Des secteurs entiers sont exsangues : hôtels au taux d’occupation famélique, bars, restaurants, théâtres, cinémas et musées fermés. (Photo: Phil Desforges pour Unsplash)
CHRONIQUE. Partout dans le monde, le coût de la crise de la COVID-19 est énorme pour la collectivité. Au Québec, le PIB du deuxième trimestre 2020 a reculé par rapport à l’an dernier. À cela s’ajoutent d’immenses coûts sociaux : problèmes de santé mentale, report de soins de santé non liés à la COVID-19, violence domestique, etc. Sans compter les coûts à long terme, qu’on commence à peine à appréhender : des carrières brisées, des retraites amputées, des étudiants privés de cours normaux, des secteurs économiques entiers potentiellement déstructurés.
On sait tout cela. Cependant, on parle rarement du fait que ces coûts sont répartis inéquitablement.
Côté pile, la pandémie a été une occasion en or pour les détaillants en alimentation, en quincaillerie et rénovation, les plateformes de commerce en ligne ou de téléconférence, les entreprises de loisir à la maison (numériques ou non), les fabricants et les distributeurs de mobilier et de matériel de bureau, sans oublier les fabricants d’équipement de protection personnelle. Ces secteurs profitent de la pandémie, souvent de façon spectaculaire. On a même rapporté que des pseudo-entrepreneurs, cadres du réseau de la santé, ont créé des agences de placement de personnel de la santé. Ils auraient fait de petites fortunes en exploitant des travailleurs étrangers, voire en débauchant des employés du réseau public pour ensuite lui louer leurs services à prix d’or.

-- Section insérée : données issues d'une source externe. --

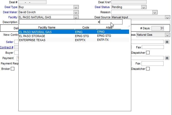Click the Deal Xref input field
Screen dimensions: 172x115
tap(129, 2)
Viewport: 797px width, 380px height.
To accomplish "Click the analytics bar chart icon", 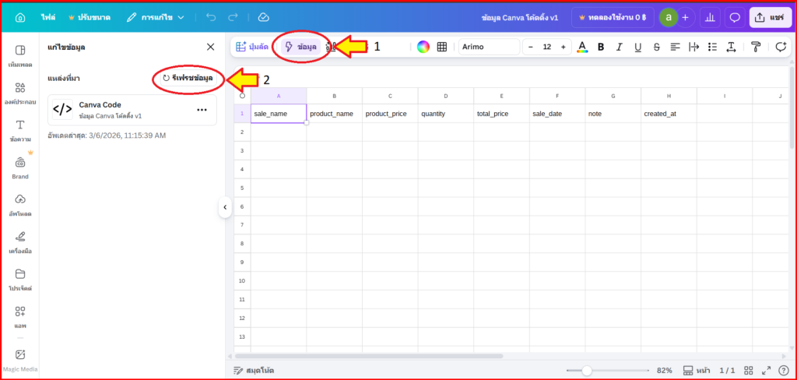I will pos(709,17).
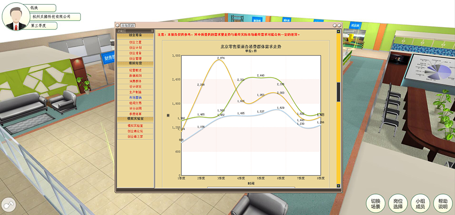
Task: Click the 2,874 peak point on yellow line
Action: (221, 60)
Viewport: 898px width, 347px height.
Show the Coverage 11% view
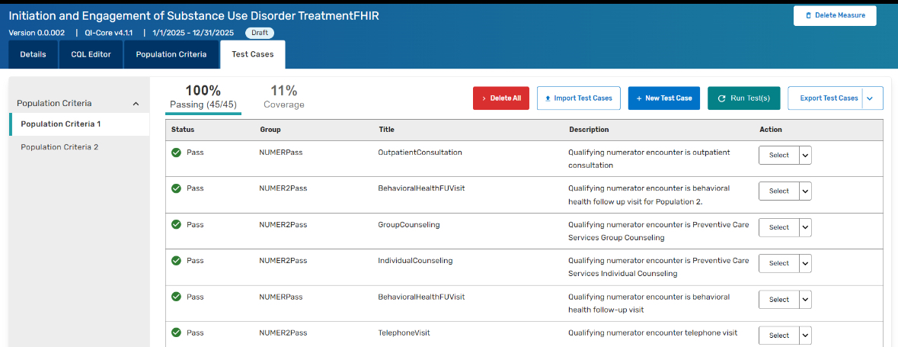284,97
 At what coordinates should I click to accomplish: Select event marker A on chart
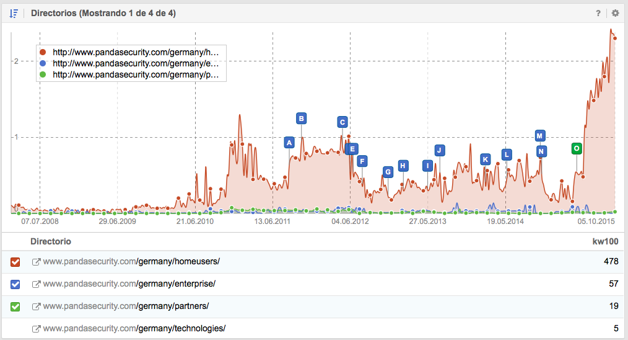289,143
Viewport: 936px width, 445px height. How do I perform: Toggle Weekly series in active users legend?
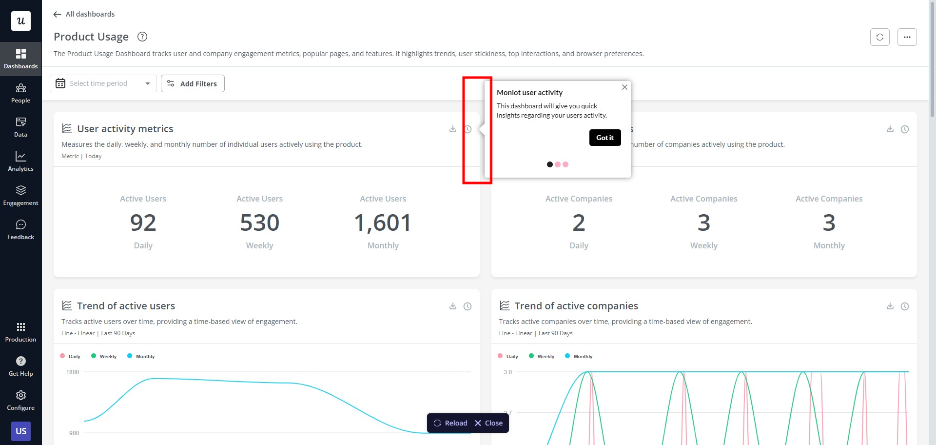click(x=104, y=356)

Côté face, des secteurs sont exsangues : hôtels au taux d’occupation famélique, bars, restaurants, théâtres, cinémas, musées fermés ; transporteurs aériens volant à vide avec, dans leur sillage, toute la filière aéronautique. Entre les deux, des milliers d’entreprises qui supportent un coût plus ou moins élevé d’adaptation aux directives de la Santé publique. Cette iniquité ne découle pas de la pandémie elle-même, mais bien des directives de la Santé publique.
Qui ferme, qui reste ouvert, quel comportement du citoyen est interdit, toléré, permis, encouragé, rien de tout cela n’est un « fait de Dieu ». Tout cela résulte de décisions prises de concert par des experts en santé publique et des dirigeants politiques.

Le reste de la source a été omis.